** Activity A **
Turn the rows, starting at the line that contains "has width=2576, height=1380." and ending at the line that contains "legend-diamond-icon is located", into a JSON list of strings with one string per line, leaving out blank lines.

** Passage **
Nuvole Computing » CloudFormation

SeeDub: Universal Custom Metrics for AWS CloudWatch

netbas — Sun, 25 Mar 2012 19:21:44 +0000

When AWS supported an API call to push whatever metric we want, we got very excited. Once a metric is in CloudWatch, we can key a scaling policy to it, have it trigger an action, an alarm, basically perform any action we very well please. Finally, ultimate flexibility in what factors determine what actions, and we get pretty graphs to boot! For example, we could scale a processing group up and down like an accordion based on the number of entries in a DB table, or maybe the amount of free system memory. The hurdles proved disheartening, but we created a solution.

Take for instance API throttling, the shadowy world where AWS can never give a straight answer. Actually, they can, but you have to escalate. All the API endpoints have limits on them, per-customer. You can raise them, but your code has to be able to throttle itself or you risk crazy race conditions everywhere, especially when you’re talking about thousands of machines all pushing their metrics via, say, cron every five minutes.

The CloudWatch team, under NDA, provided me with a development library in perl that would handle API retries, but we wanted one solution we could deploy everywhere and not worry. So we wrote SeeDub, an intermediary that takes simple files and queues them up for batch processing by the Amazon::CloudWatchClient lib, which will handle all the retries. Built-in is some randomness for an offset to make sure thousands of machines aren’t firing all at once. Write a file into /var/nuvole/seedub.d/NAMESPACE/unique_name_for_metric_file, and let bin/putmetricdata.pl take care of CloudWatch, e.g.

$ cat > /var/nuvole/seedub.d/Nuvole/SpecialNamespace/whatever.random1384y28237 < name Crazy value 15 unit Count time 1314639962 dimensions Partition=/ EOF $ bin/putmetricdata.pl us-east-1

Any app, any system tool, any piddly script that can write four simple lines has direct, robust and resilient access to the CloudWatch API regardless of your limit.

And recently, the CloudWatch team has released an updated version of the code, which seems perfectly compatible. And so we're releasing our part. https://github.com/netbas/SeeDub/

For those who want to see it in action on their own machines immediately, create a stack using the SeeDub sample CloudFormation template, which launches a fully operational stack with SeeDub pushing metrics for an autoscaling group of two t1.micros. Feed it your KeyName as a param, and with one button you'll have actionable metrics with pretty graphs like the above within fifteen minutes. Via the command-line:

cfn-create-stack SeeDubSample2 -f seedub.iam.json --capabilities CAPABILITY_IAM --parameters "KeyName=bingo"

** Activity B **
According to the SeeDub post, what instances make up the autoscaling group that the sample CloudFormation template launches?

** Material provided **
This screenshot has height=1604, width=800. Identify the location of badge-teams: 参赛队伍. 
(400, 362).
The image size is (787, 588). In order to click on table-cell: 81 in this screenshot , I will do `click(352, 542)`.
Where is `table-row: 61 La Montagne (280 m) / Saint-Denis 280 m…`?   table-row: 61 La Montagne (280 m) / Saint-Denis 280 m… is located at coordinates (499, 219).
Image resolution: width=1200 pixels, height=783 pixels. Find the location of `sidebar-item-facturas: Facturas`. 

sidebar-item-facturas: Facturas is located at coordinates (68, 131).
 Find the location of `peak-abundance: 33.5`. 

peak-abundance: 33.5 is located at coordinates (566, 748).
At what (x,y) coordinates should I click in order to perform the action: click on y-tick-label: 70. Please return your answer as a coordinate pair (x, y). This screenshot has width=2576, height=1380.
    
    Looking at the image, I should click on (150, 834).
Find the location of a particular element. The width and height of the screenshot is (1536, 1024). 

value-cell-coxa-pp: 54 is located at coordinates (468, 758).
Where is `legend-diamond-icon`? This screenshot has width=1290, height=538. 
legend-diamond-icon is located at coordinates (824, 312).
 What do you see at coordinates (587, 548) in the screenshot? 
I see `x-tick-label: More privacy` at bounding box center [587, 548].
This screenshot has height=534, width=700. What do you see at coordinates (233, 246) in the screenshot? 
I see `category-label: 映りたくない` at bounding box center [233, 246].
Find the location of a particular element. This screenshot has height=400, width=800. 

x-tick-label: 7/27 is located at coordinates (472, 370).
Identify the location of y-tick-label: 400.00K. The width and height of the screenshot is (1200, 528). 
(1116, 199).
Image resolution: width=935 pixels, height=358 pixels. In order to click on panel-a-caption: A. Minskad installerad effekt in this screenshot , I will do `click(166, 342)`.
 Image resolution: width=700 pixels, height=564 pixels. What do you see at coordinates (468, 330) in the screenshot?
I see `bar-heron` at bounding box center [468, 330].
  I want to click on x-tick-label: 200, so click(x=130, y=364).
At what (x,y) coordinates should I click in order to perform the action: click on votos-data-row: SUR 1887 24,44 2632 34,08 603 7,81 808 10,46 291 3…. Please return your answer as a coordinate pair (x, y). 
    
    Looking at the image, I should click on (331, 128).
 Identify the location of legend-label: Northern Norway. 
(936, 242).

** Written answer A **
[
  "At what (x,y) coordinates should I click in order to perform the action: click on y-tick-label: 70. Please return your answer as a coordinate pair (x, y). This screenshot has width=2576, height=1380.",
  "    Looking at the image, I should click on (150, 834).",
  "Find the location of a particular element. The width and height of the screenshot is (1536, 1024). ",
  "value-cell-coxa-pp: 54 is located at coordinates (468, 758).",
  "Where is `legend-diamond-icon`? This screenshot has width=1290, height=538. ",
  "legend-diamond-icon is located at coordinates (824, 312)."
]

** Written answer B **
Two t1.micros.